I found out I was pregnant just after my 21st birthday in May 2003.
I wasn’t sick or felt ill. As far as I knew, the pregnancy was going fine. As this was my first pregnancy, I didn’t really know how it should feel.
On Jan 29th, 2004, I woke up and had the strangest feeling. I felt like I had to go to the hospital straight away, I didn’t know why but I just got up and went.
I arrived at the Princess Royal Maternity at 9am. I can remember vividly I had to wait out in the hall as the fire alarm was going off…weird.. (will make sense why this is weird later).
Finally I was seen and had a scan. I knew instantly there was something wrong – doctor after doctor came in, but no one would tell me what was going on. I was told I was going to have an emergency c-section as my baby wasn’t coping very well – the next I knew I was being prepared for surgery. I told my mum that soon she will be a gran and after that everything a sort of blur for a while.
I remember slipping in and out of consciousness, but what I will never forget is the look on everyones face – I knew something wasn’t right. I remember seeing Aimee-louise before she was taken to the NICU, and I can remember thinking she had meningitis as she had these purple spots all over her and a fish tank type bowl on her head.
Later that day a male doctor came to see me and told me that he wanted to do a test for a virus called CMV and that he had treated an older boy 15 years ago, but the Princess Royal hadn’t seen a baby born with CMV in 25 years! At that point I didn’t know what to do, what was CMV and why me?
I had a lot of questions but no body had any answers.
The male doctor came back and told me that the test was positive and that Aimee-Louise wouldn’t last 24 hours and I should say my goodbyes. It was at this point I asked for another doctor and a second opinion. It seemed the doctors had given up hope and they were not willing to even try.
I met doctor Lesley Jackson soon afterwards, who said she didn’t know what CMV was but she was emailing American doctors after researching on the internet and I was to have hope!
I spent all the time I could with Aimee-Louise while the doctors tried to figure out what CMV was. No one seemed to know. I can clearly remember now a big sign on her door stating she was under quarantine and an even remember a cleaner refusing to come into the room as she deemed contagious. I was so mad.

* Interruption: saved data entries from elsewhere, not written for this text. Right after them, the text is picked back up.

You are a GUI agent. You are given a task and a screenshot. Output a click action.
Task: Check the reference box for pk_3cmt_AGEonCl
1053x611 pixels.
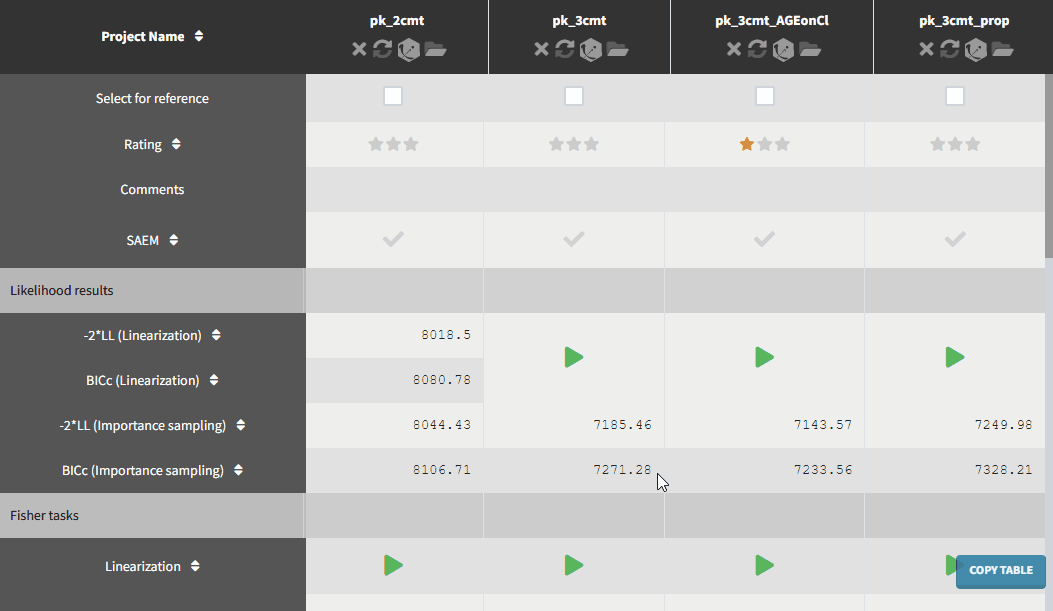(765, 96)
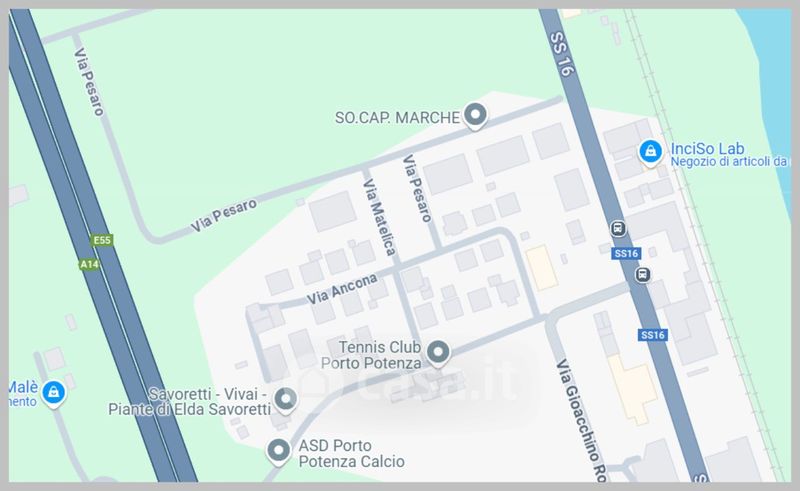Click the large SS 16 road label
This screenshot has width=800, height=491.
(560, 54)
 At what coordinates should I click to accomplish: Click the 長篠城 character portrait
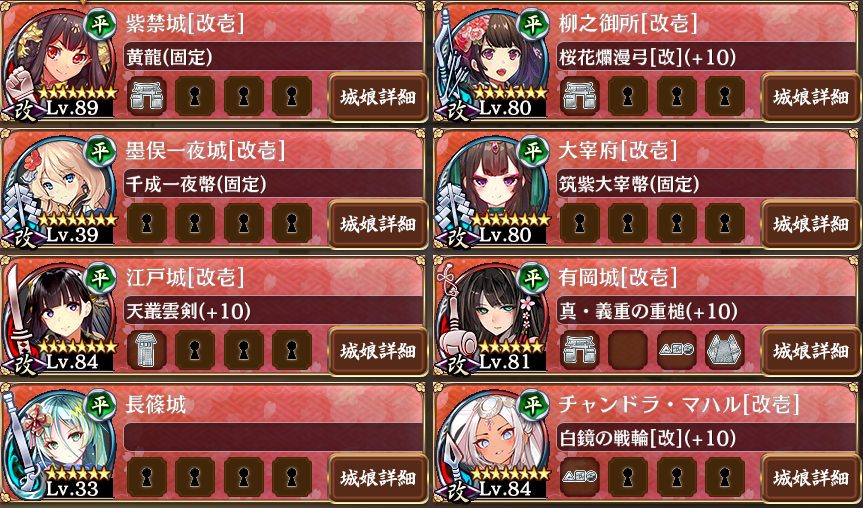tap(58, 444)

After Dr Jackson completed all the tests, she told me from research from America, there was a chance of brain damage, lose of sight and hearing and severe disabilities.
More doctors came and went and yet Aimee seemed to pass every test with flying colours. Dr Jackson even ran one test twice as she was so sure Aimee’s brain would be damaged.
I can still remember her running down the hall screaming its negative!!
Aimee-louise was such a fighter but in the end the constant blood tests and prodding and pocking at her was too much.
On Feb 17th 2004 I switched off Aimee’s life support machine, just as the fire alarm went off!!
19 days with my wee girl just wasn’t enough.
I remember a lot about the hospital and her cries when a certain doctor came in to take more blood. It was as if she just knew.
The reaction to people with the cmv baby as no one had a clue what it was or how I got it, the doctors that came to take pictures of this cmv baby for research and to basically have a look!!!
Dr Jackson was amazing and asked me for a special picture of Aimee which still is there to this day in the NICU. Everyone grew attached to Aimee and some staff were very upset when we lost her. It just seemed that this CMV was seemingly incurable.
A few months later I had a phone call from Dr Jackson to ask me for all my research I had on CMV as another wee girl had been born with this. The Hospital couldn’t believe it and nor could I. They were able to save this wee girl because of what they had learned and seen from Aimee.
I am so glad this wee girl is alive and doing well but in another way I think well what if they knew more about cmv, could they have save Aimee?
The parents of the baby sent me a thank you card and said I had help save the daughters life and they were forever grateful.
I have never meet the other parents but this year, through the CMV Action face book page, we both connected virtually after commented under the same post. It’s strange how things work out sometimes.
I still don’t fully understand “why me” even after all these years, how did I catch CMV and why wasn’t I warned about CMV in pregnancy.
My son was born a year later. I was tested again for CMV and it was, of course, positive. My son was born fine as I had the CMV antibodies.
I wish CMV Action was around in 2004 when I had Aimee. The doctors didn’t even know what CMV was. I remembering feeling very alone and and had no support.
I had since planted a tree in Aimee’s memory.
Recently the council tried to remove my baby girls memorial tree so I have had to fight the council to keep it there.
Although 10 years have passed, my beautiful angel Aimee-Louise will always be in my heart. We need to raise awareness of CMV and change lives.